I have a strange vining plant growing in a couple of my tanks, tangled in what I think is Didiplis diandra. It pulls out fairly easily, but I could see how it could easily get out of hand. It is the worst in a new tank, set up one month, Excel from day one. What is this, and how worried should I be? It really reminds me of dodder. I used to do landscape design and maintenance, and I had three separate outbreaks of dodder, in three different times and places... it is like the s#%@ is haunting me. Here are my specs:

20L, 48 watts of T5 suspended 2" above.
DIY CO2, not working well.
Regular dosing of Excel, 2 mil Flourish twice a week.
Tank seems to have cycled, no ammonia/nitrites/nitrates ever.

Hopefully here is a picture after I pulled it out (my first try at uploading...)


----------



## MatPat (Mar 22, 2004)

That is Utricularia gibba and it can be a pain to remove from your tank if you let it go but it can be removed manually.
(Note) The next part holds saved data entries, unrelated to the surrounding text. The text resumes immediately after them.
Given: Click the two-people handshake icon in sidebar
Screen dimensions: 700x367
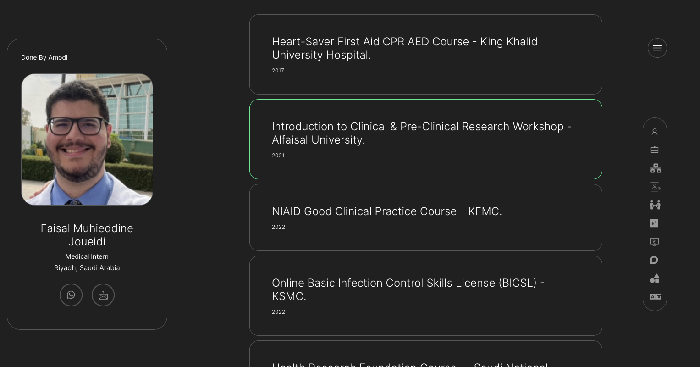Looking at the screenshot, I should pyautogui.click(x=655, y=205).
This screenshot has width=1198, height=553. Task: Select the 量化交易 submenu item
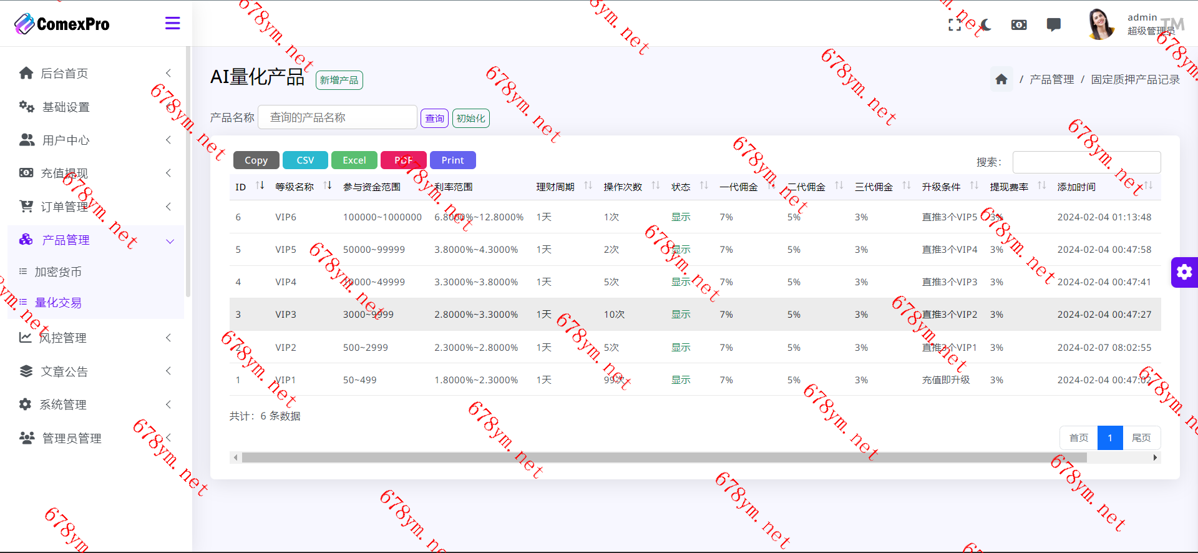[x=58, y=303]
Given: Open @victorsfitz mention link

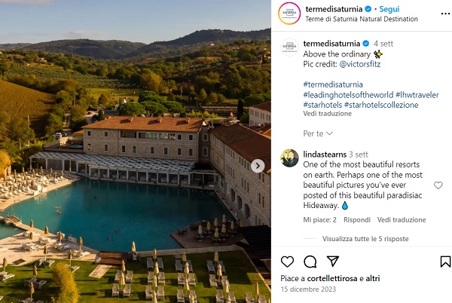Looking at the screenshot, I should point(363,65).
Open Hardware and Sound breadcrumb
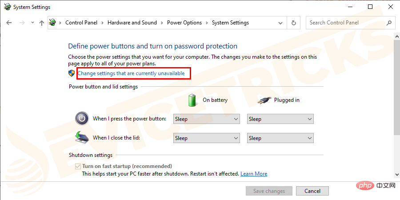Image resolution: width=400 pixels, height=200 pixels. point(132,23)
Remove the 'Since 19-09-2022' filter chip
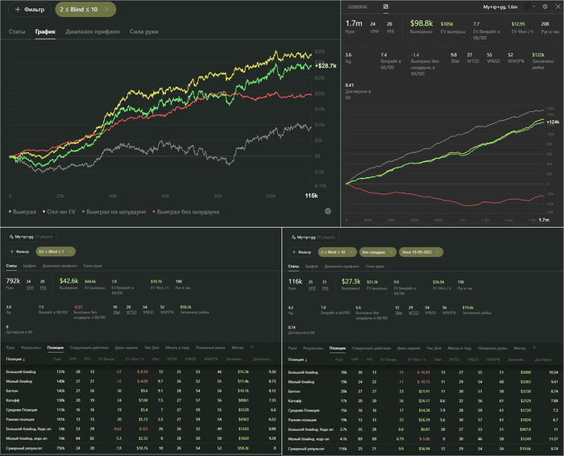 (438, 252)
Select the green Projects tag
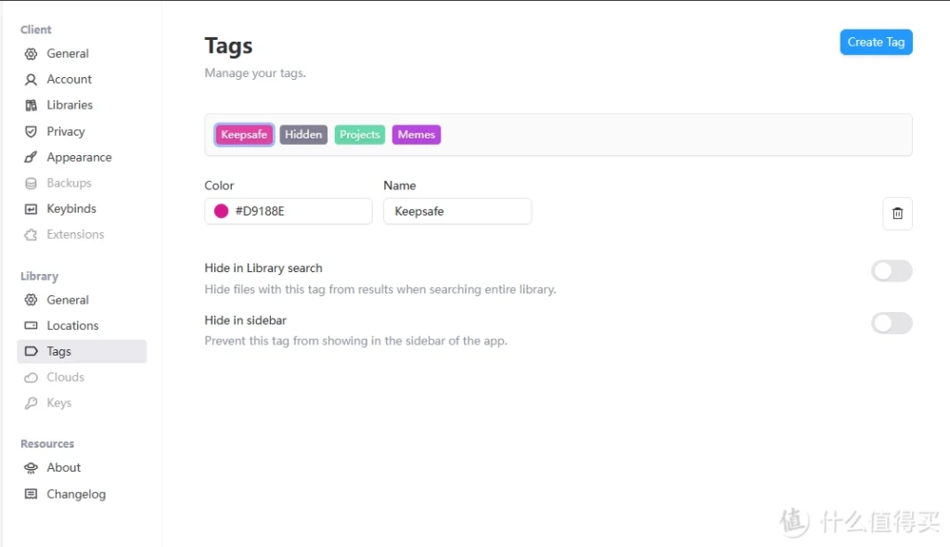The width and height of the screenshot is (950, 547). (x=359, y=135)
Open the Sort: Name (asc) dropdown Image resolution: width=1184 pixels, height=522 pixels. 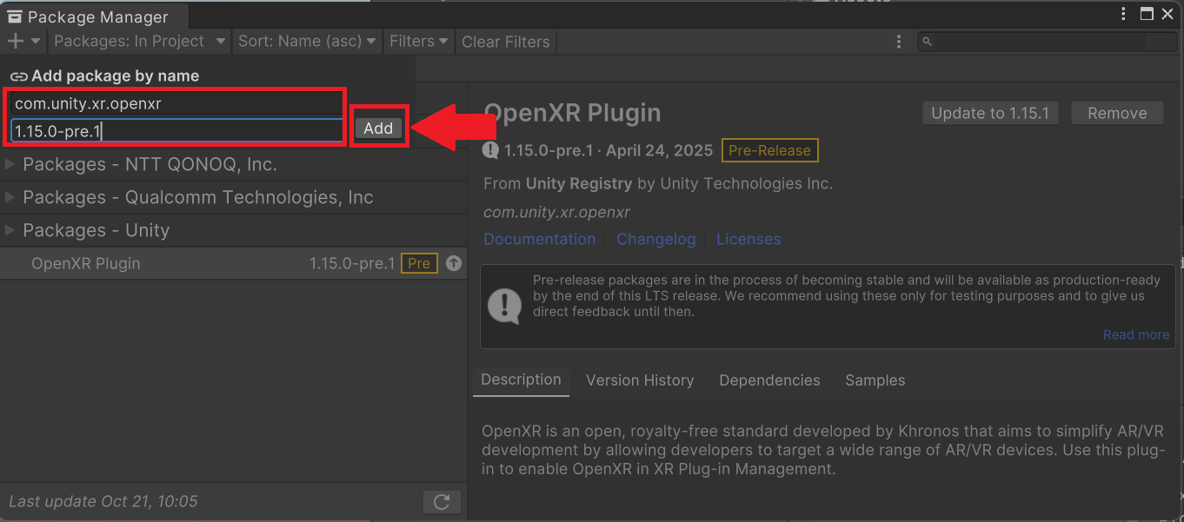307,41
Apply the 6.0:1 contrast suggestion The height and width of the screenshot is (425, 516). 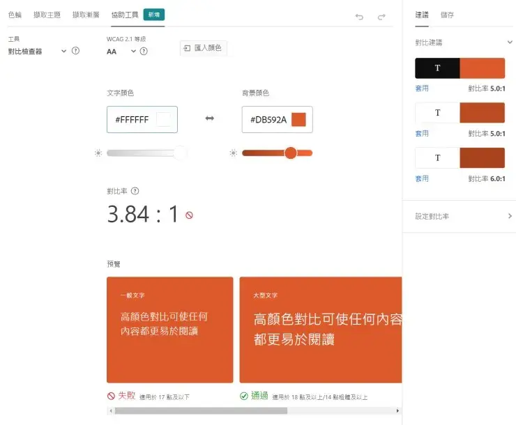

I've never tried using any other means to remove it.


----------



## CherylR (Aug 12, 2004)

Yep, that's bladderwort, otherwise known as aquarium VD. I killed it once with manual removal and livebearer salt, but that might affect your other plants as well.


----------



## cs_gardener (Apr 28, 2006)

Oh yeah, Utricularia gibba is a total pain. Manual removal is the way to go and try not to miss any little pieces that break off. I've managed to get it out of one tank (at least I haven't seen the darn thing in 3 months) and I'm still fighting to get a last defiant bit out of a large moss mass in another tank. If you keep an eye out for it and remove it whenever you see it you should be able to get rid of it.


----------



## overboard (Mar 11, 2008)

Thank you!

And here I thought I had found a way to garden without weeds.


----------



## CherylR (Aug 12, 2004)

LOL! Most of the plants we grow ARE considered weeds!


----------



## orlando (Feb 14, 2007)

I wonder what qualifies a plant a " Weed "?


----------



## Tex Gal (Nov 1, 2007)

orlando said:


> I wonder what qualifies a plant a " Weed "?


I think it depends on what part of the country you come from. If you find it outside - weed. If you have to buy it from someone else's outside - valuable plant! lol


----------



## Afyounie (Aug 10, 2007)

I have this in my 1.5 gal betta tank. Its been growing in my Indica. I pull as much out as I can find with my tweezers. That seems to be stopping it, cuz at the end of the week I find only 1 or 2 strands and its taking longer for it to grow. Thankfully I haven't seen it in any other tank.

In response to whats a weed, a weed is something that you wouldn't pay money for, whether it be a rose bush or thistle.


----------



## simpsota (Mar 11, 2006)

orlando said:


> I wonder what qualifies a plant a " Weed "?


I always consider a weed as something that's growing where I don't want it to grow. So that pretty much covers everything growing in my flowerbeds out front. And when I leave a for vacation and come back to a tank over-run by crypts, weeds...


----------



## Kaieisis (May 17, 2008)

simpsota said:


> I always consider a weed as something that's growing where I don't want it to grow.


Thats exactly what a weed is by agriculture standards. It doesnt apply to a specific plant group at all.


----------